After immigrating to Maine, Perates became a furniture maker, the outgrowth of his grandfather's woodworking lessons in Greece. After 1930, he specialized in English and Colonial American reproduction pieces in his own business. When his two sons were called to serve in World War II, he began carving religious icons and furniture based on Byzantine painting and sculpture and traditional Greek Orthodox Church furnishings. At his death, Perates's shop contained more than forty large icons, including this Saint Mark [Icon of Saint Mark 1986.65.259], as well as a sixteen and one-half foot-tall altar in the Greek style, which he hoped would be sold to a church for the benefit of his grandchildren. He never sold his dazzling array of saints, stating that he made them for himself from his own inspiration and creativity.

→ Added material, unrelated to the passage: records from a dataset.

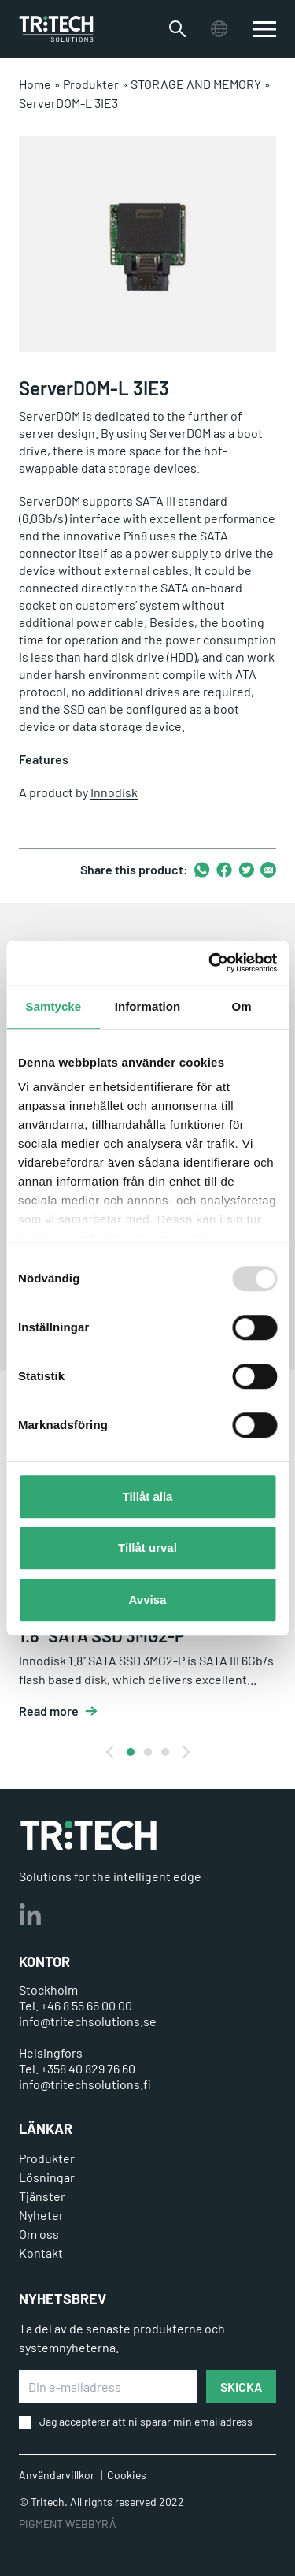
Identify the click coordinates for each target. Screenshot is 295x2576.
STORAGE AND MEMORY (196, 83)
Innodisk (114, 792)
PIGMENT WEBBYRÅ (67, 2523)
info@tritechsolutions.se (88, 2021)
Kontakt (41, 2252)
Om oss (39, 2233)
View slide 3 (165, 1752)
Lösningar (47, 2177)
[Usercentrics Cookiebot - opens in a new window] (210, 962)
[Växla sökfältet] (177, 28)
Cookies (126, 2474)
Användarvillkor (56, 2474)
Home (35, 83)
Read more (49, 1711)
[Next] (185, 1752)
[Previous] (111, 1752)
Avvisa (148, 1599)
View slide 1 (131, 1752)
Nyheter (41, 2214)
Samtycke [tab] (53, 1006)
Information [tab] (148, 1006)
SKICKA (241, 2386)
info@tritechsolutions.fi (85, 2084)
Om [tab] (242, 1006)
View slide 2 (148, 1752)
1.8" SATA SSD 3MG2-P (102, 1635)
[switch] (264, 29)
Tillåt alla (148, 1496)
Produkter (91, 83)
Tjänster (42, 2195)
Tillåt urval (147, 1547)
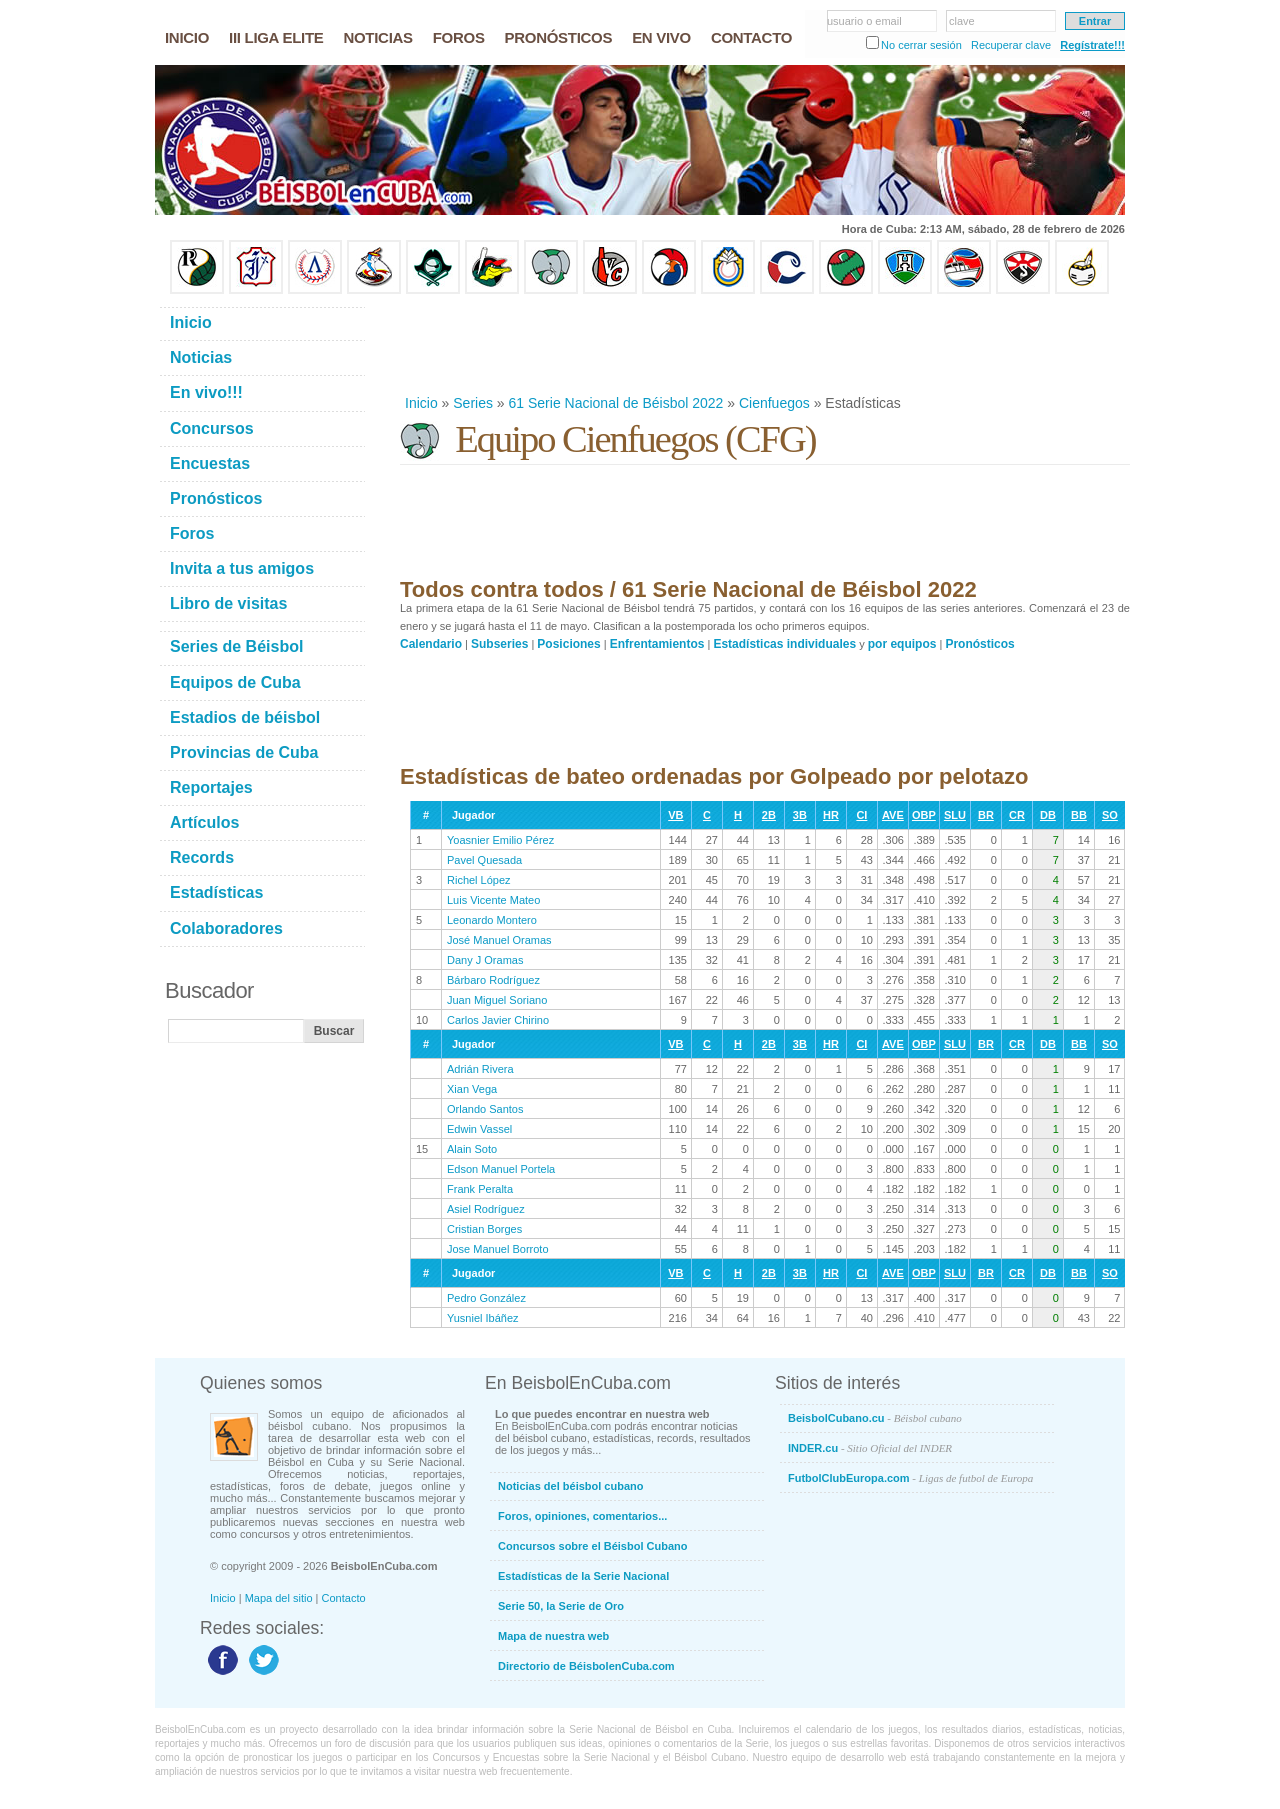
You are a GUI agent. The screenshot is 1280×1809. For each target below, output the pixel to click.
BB (1079, 815)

Lynda Roscoe Hartigan Made with Passion: The Hemphill Folk Art Collection in the National Museum of American Art (Washington, D.C. and London: National Museum of American Art with the Smithsonian Institution Press, 1990)

Luce Artist Biography

John Perates was born in Greece and raised in the Greek Orthodox Church. He trained with his grandfather to be a wood-carver and in 1912 moved to the United States to establish himself as a cabinetmaker. It was not until the 1930s that Perates felt he had a sound knowledge of the Bible, and could begin to carve religious icons.